The ambient and emissive is executed as the set-up phase, and the main portion of the light model is contained in a function that most lights call. Some lights implement there own main portion which allows for special lighting conditions such as diffuse only lights or specular only lights. The function that implements the main portion of the lighting model uses Cs0 as the surface colour for the diffuse and Cs1 as the specular and emissive surface colour.

This gives the a light model that is capable of emulating (to a high degree) Blinn / Phong, Oren / Nayer, wraps and can have a plastic or metal highlight. It also allows other non-standard surface materials, e.g. by modulating Cs1 by a Fresnel function in the geometry phase you can achieve view dependent specular, and Cs1 can also be determined via a local environment map in the geometry phase. You can make Fb into the diffuse portion by using a constant Fb function and passes N dot L in via the cascade multiplier, or by using a non constant Fb function you have access to a (N dot L)*Fb(N dot H) term. Even though the light model is fixed the use of replaceable dot product functions, gives us a lot of freedom for custom materials.

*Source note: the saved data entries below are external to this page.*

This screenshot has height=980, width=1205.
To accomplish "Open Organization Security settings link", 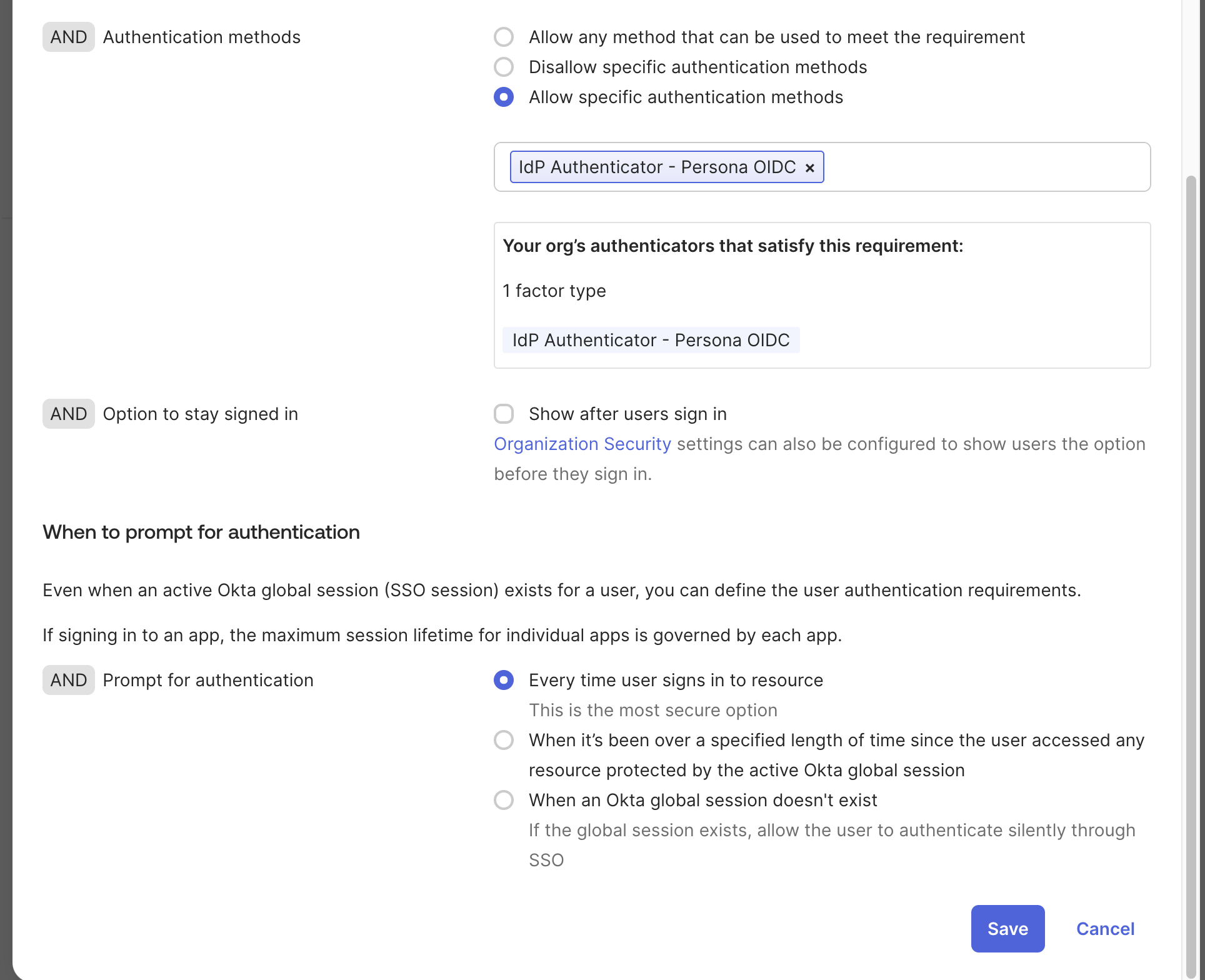I will click(x=581, y=444).
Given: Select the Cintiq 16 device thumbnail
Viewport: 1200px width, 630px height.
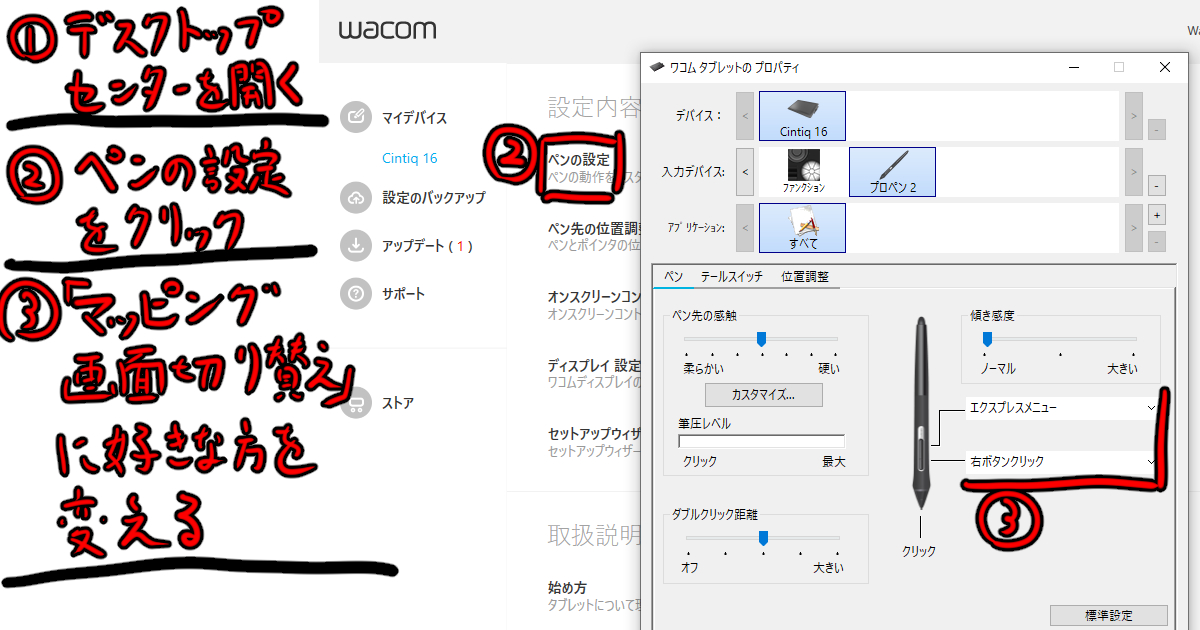Looking at the screenshot, I should pyautogui.click(x=802, y=115).
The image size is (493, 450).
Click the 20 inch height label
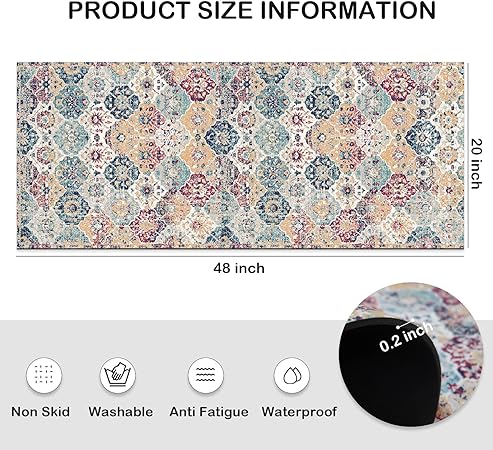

The Illuminate function is the major definer of the type of G-Buffer used, we need to store all the parameters needed to execute this function. This is a total of 19 parameters (Position, Normal, DiffuseFunc, SpecularFunc, Cs0, Cs1, Kd, Ks, Kspecblend, KAmb and KEmm) which is more than the 16 channels we have available (you could add more channels to the G-Buffer but you would no longer be able to render in a single pass on MRT cards). The reduction to fit the G-Buffer uses the fact the some parameters change less frequently and removes some redundancy. Some parameters usually don’t change within a material, so by storing a material index in the G-Buffer when can lookup the actual parameters in the light shader. Also Kd and Ks can be pre-multiplied into Cs0 and Cs1 and don’t have to stored explicitly (Pre-multiplying Ks does effect the emissive colour in my light model but I can live with this error). Also I’ve added an ID field that is explained later.